The Canucks hit the ice for the first time this season on Saturday as they practiced at the Meadow Park Sports Centre in Whistler; today was the first opportunity the 46 players taking part had to prove they belong.

The team was spit into two teams, Team A skated from 9 to 10:30 a.m. before spending 45 minutes with off-ice conditioning, Team B practiced from 11 to 12:30 p.m., they then conditioned off-ice for 45 minutes.

There were plenty of familiar faces to be seen, including the likes of Roberto Luongo, Ryan Kesler and Willie Mitchell, and some fresh faces that had fans in attendance checking their roster a few times.

Pavol Demitra, Kyle Wellwood, Darcy Hordichuk and Ryan Johnson all got a few double takes, but other than that it was business as usual. A camp is a camp is a camp, not much changes from year to year, according to Canucks head coach Alain Vigneault, although something was different on day 2.

"The only difference that I can sense is a higher sense of purpose from our group," Vigneault said. "Obviously we're not going to dwell on what didn't happen last year, just like when we started last year we didn't want to dwell on the prior success that we had.

"Obviously we came up a little bit short last year, I thought we battled really hard quite a few times in the middle, but for whatever reason in the last stretch there we weren't able to get it done. I think our players want to reestablish themselves, they're proud players, they compete hard, they leave it on the table and I think they want to get back to the confident and winning team that they've been."


The players did just that during their respective ice-times, passes were crisp and timely, shots were blazing and the overall pace was fast.
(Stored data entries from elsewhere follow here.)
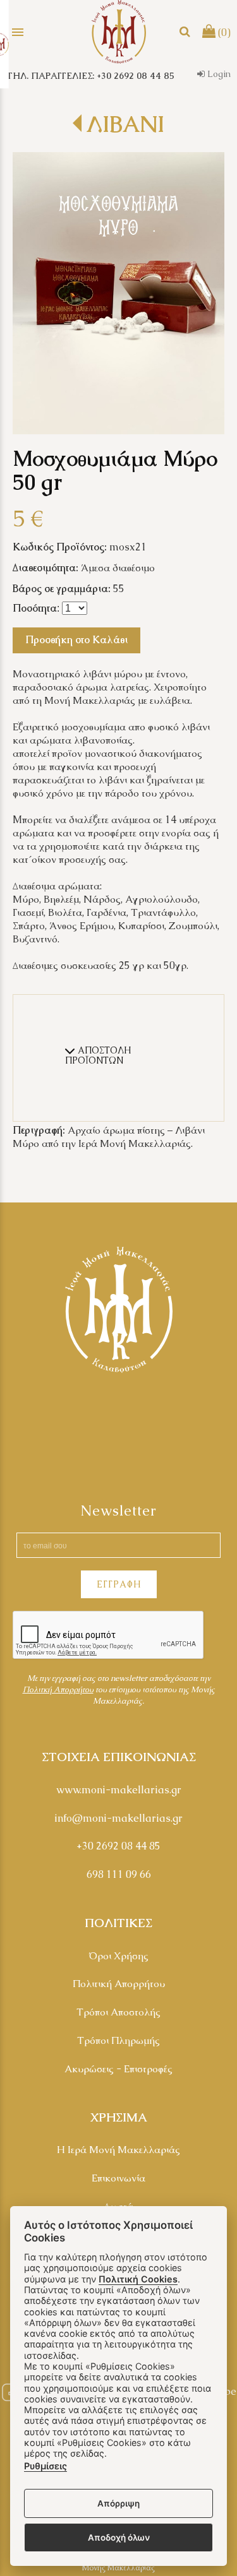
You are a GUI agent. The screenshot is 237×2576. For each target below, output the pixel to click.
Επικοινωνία (118, 2178)
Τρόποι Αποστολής (118, 2012)
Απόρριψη (118, 2503)
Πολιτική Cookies (138, 2279)
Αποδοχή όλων (119, 2537)
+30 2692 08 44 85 (118, 1846)
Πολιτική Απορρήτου (119, 1983)
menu (17, 32)
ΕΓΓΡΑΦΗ (119, 1584)
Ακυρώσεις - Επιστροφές (118, 2068)
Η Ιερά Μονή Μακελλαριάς (118, 2149)
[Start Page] (118, 32)
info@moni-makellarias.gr (118, 1818)
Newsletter (118, 1511)
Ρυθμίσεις (45, 2465)
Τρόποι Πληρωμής (118, 2040)
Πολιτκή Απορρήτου (58, 1689)
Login (218, 74)
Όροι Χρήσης (118, 1955)
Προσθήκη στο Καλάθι (76, 639)
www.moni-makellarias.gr (118, 1789)
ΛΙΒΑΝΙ (125, 124)
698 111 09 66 (119, 1874)
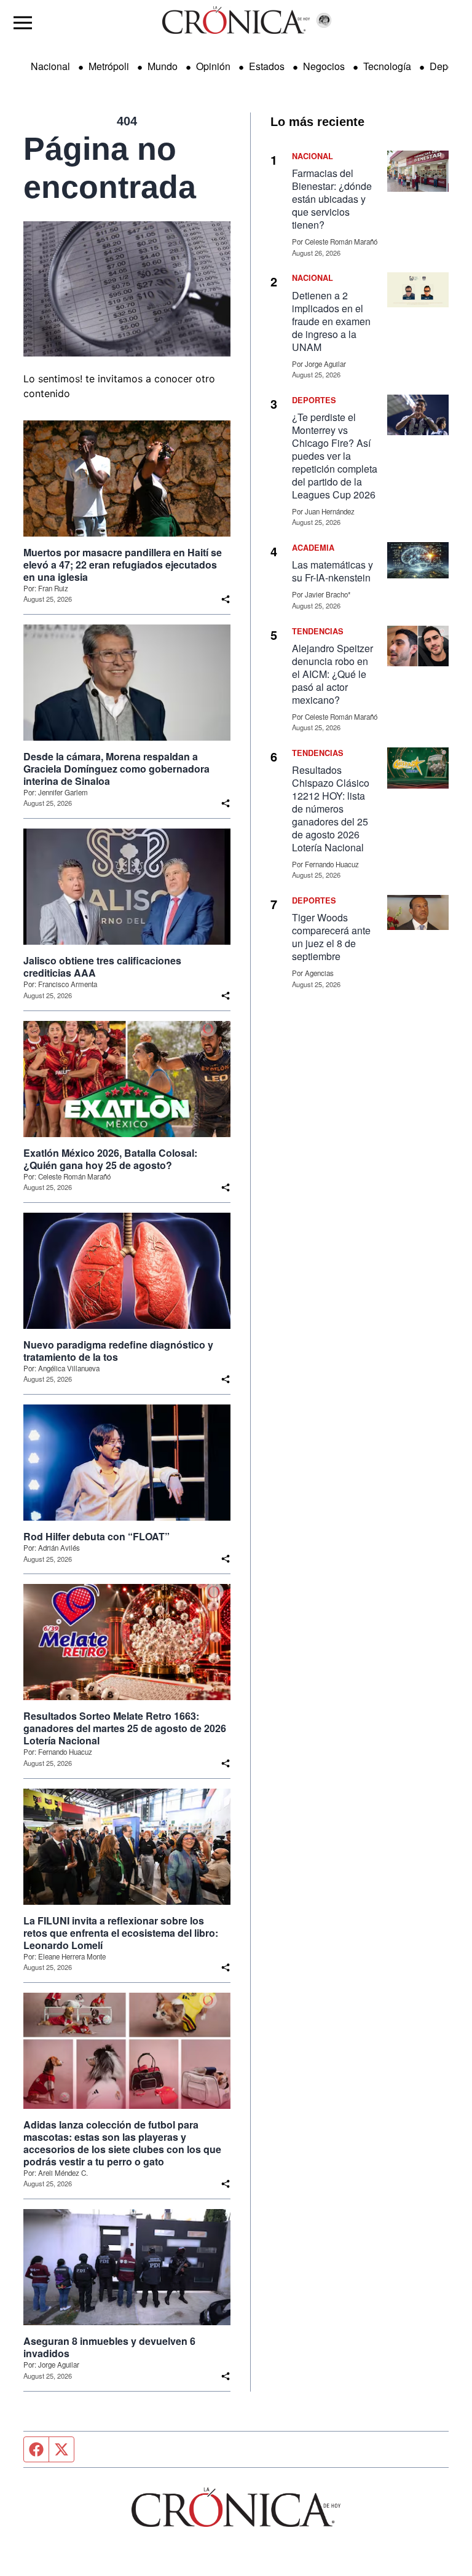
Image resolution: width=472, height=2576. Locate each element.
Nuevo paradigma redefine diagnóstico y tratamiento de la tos (118, 1351)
No one really rose above the others, with the exception of a nice play here and there, while at the same time no one was disappointing. If there is an ideal way for the first practices of a new season to go, this was it.

The only sore spot was the condition of the ice, it was cleaned numerous times throughout the day but to no avail, it closely resembled an outdoor community rink that doesn't get very much TLC.

"I think the coaches were really smart about it, they realized the ice was really bad out there and I think they let off a little bit at the end," said Kesler.

Its tough to pin the blame for soft ice on anyone, players are battling for their careers so they're giving it all they've got. Their blades are quickly carving their way, hopefully, to success.


Jason Krog, last year's American Hockey League regular season and playoff MVP, is one of the players battling for a sacred spot with the team and the BC native said it's so far, so good after the first day on ice.

"It was pretty tough, but it was really good to get up to full speed again. You spend the whole summer practicing and that but it's definitely not as intense as this so I thought it was a really good first day. It was hard but it wasn't too much.

"I felt pretty good out there, I was tired but not exhausted so I was happy with the way I felt as far as conditioning goes."

Krog was focusing on getting his timing and hand quickness back, among other things, during the first day, all while trying to keep the reality of his situation in perspective. He's attending an NHL training camp, yes, but at the same time he isn't cockily taking anything for granted. Butterflies are nowhere near his stomach thankfully, he's handling everything just fine so far, even if sporting Canucks gear is a dream come true.

"Anytime you have a shot to play for an NHL team, and the fact that this is my home province and it's a team that I watched growing up, there is a lot of pressure, so I'm trying not to put too much on myself. I'm just going out there and playing my game and I'll worry about what happens when it happens. I'm older now so the nerves don't bother me as much either, I'm just having fun out there and working as hard as I can."


Forward Mason Raymond is also handling the nerves well so far, the experience he gained last year at training Canucks camp is doing wonders for his confidence these days. He's still whistling his way through drills with the speed of a cheetah, despite having added some pounds in the off-season. It was only five pounds, but it's five pounds of muscle according to him, and it clearly hasn't slowed him down.

"I know a little bit of the ropes, I know what it takes and what you've got to do to earn a spot on the team. Saying that, a lot of guys are playing for jobs and you've got to be sharp out here and on your game. Everybody is working hard for that spot up there in the top six, it's interesting and it's going to be exciting down the stretch."

Vigneault said that young players like Raymond, Jannik Hansen, Cody Hodgson and Michael Grabner can definitely make the team based on what they do this weekend in the exhibition games, and he's impressed with what he's seen from them so far.

"Whether it be Cody, Grabner, whoever, some of those young kids, if they come in and they show that they've got skill and they can help us find a better balance between the offence and the defence, we're certainly going to go that route.

"I'm hoping that in Mason's case, the fact that he's got a year under his belt, will permit him to make that consistent step at the NHL. Certainly that offensive skill that we talked about, there's a player who has it. Jannik Hansen is another player in my mind that's a good two way player who has some of that skill. Cody's got some of that skill, Grabner's got some of that skill."

All that young skill, and let's no forget about the established veteran skill, will once again be put to the test on Sunday as players will go to war during another full day of on and off-ice activities.